Au Sud-Liban, les femmes tiennent la terre en temps de guerre

Dans le Sud-Liban, la guerre ne bouleverse pas seulement les routes, les ponts et les maisons : elle fragilise aussi les champs, les récoltes et les liens qui permettent de rester sur place. Dans ce contexte, les femmes du Sud-Liban occupent une place centrale. Agricultrices, mères, grands-mères, habitantes revenues après l’exil ou restées malgré les départs, elles maintiennent souvent une présence quotidienne sur une terre exposée aux destructions et aux déplacements forcés. Leur rôle est à la fois économique, social et symbolique : continuer à cultiver, à nourrir, à réparer, c’est aussi préserver une forme d’ancrage face à l’instabilité.

Pourquoi les femmes sont au cœur de la vie rurale au Sud-Liban

Quand un conflit s’installe, on pense d’abord aux combats et aux bilans matériels. Mais dans les campagnes, les effets se voient aussi dans la vie ordinaire : champs abandonnés, bétail déplacé, circuits de vente interrompus, familles dispersées. Dans ce paysage, les paysannes libanaises jouent souvent un rôle de continuité. Elles s’occupent des cultures, des vergers, des réserves alimentaires, parfois de petites activités de transformation ou de vente locale.
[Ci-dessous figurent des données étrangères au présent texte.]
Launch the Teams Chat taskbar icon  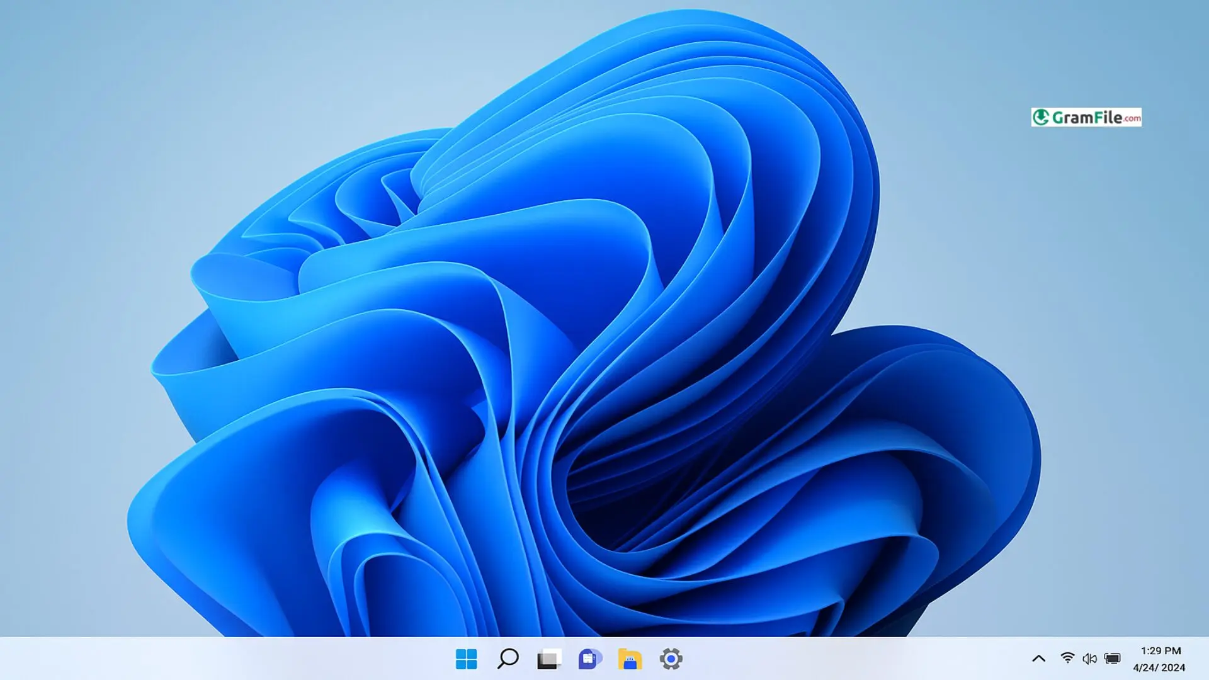pyautogui.click(x=589, y=659)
Elles assurent aussi une part importante du soin aux personnes âgées et aux enfants, ce qui devient encore plus lourd quand les hommes sont absents, blessés ou mobilisés ailleurs.

Ce qui frappe, c’est que l’attachement à la terre ne relève pas seulement d’une identité culturelle. Il a une dimension très concrète : rester, c’est parfois pouvoir récolter, nourrir sa famille, garder une maison debout, ou simplement éviter qu’un village se vide complètement. Dans ce sens, parler des femmes et résistance au Liban ne signifie pas glorifier la guerre. Cela permet plutôt de comprendre comment des habitantes tentent de préserver des conditions de vie minimales, dans un environnement où chaque déplacement peut coûter cher.
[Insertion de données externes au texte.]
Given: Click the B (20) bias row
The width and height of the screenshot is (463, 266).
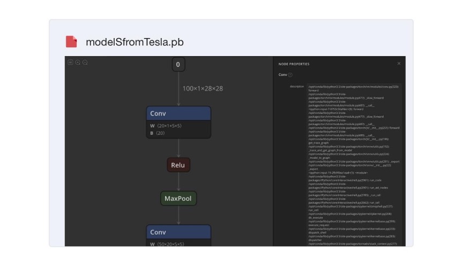Looking at the screenshot, I should [178, 133].
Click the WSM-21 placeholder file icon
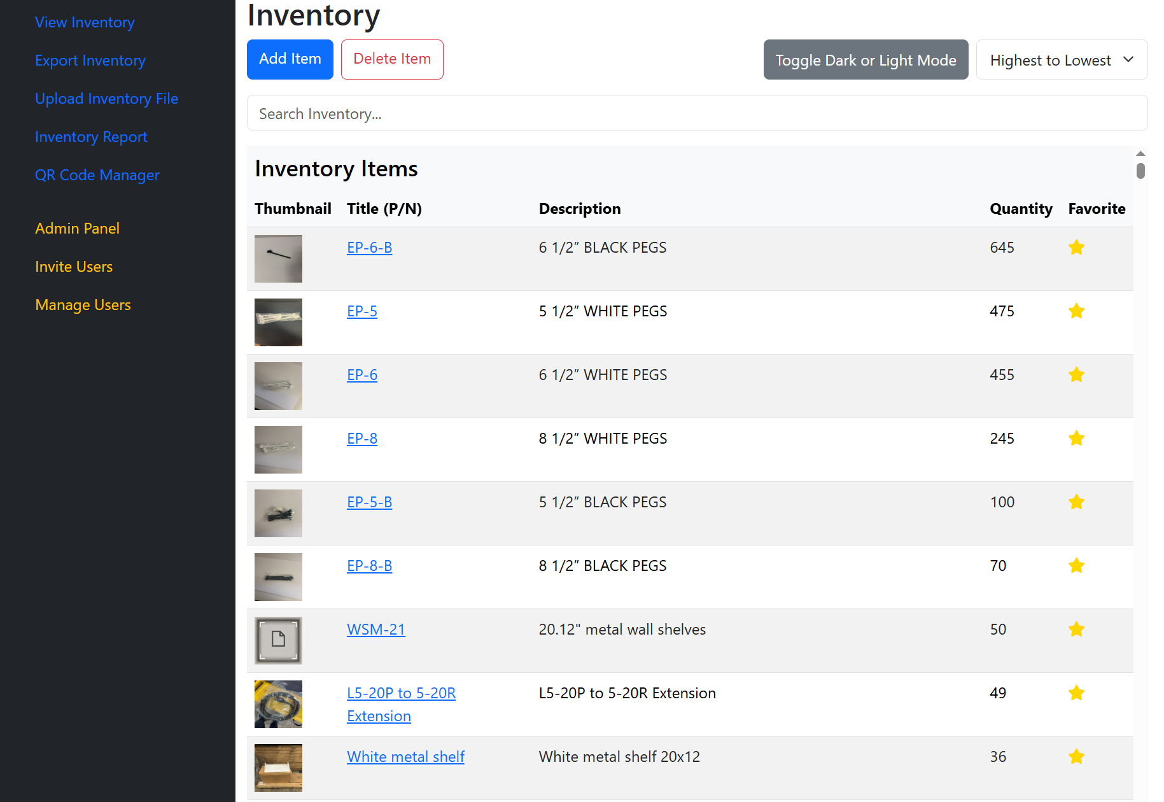The height and width of the screenshot is (802, 1164). 278,640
Un rôle agricole souvent invisible

Dans beaucoup de régions rurales, le travail agricole féminin reste moins visible que celui des grands propriétaires, des commerçants ou des figures politiques. Pourtant, il structure la vie locale. Préparer les semis, récolter, trier, conserver, vendre au marché : autant de tâches qui s’additionnent et qui deviennent plus difficiles quand les infrastructures sont endommagées. Dans le Sud-Liban, cette réalité prend une dimension particulière, car les destructions touchent aussi les chemins, les ponts et les moyens de transport qui relient les villages aux villes.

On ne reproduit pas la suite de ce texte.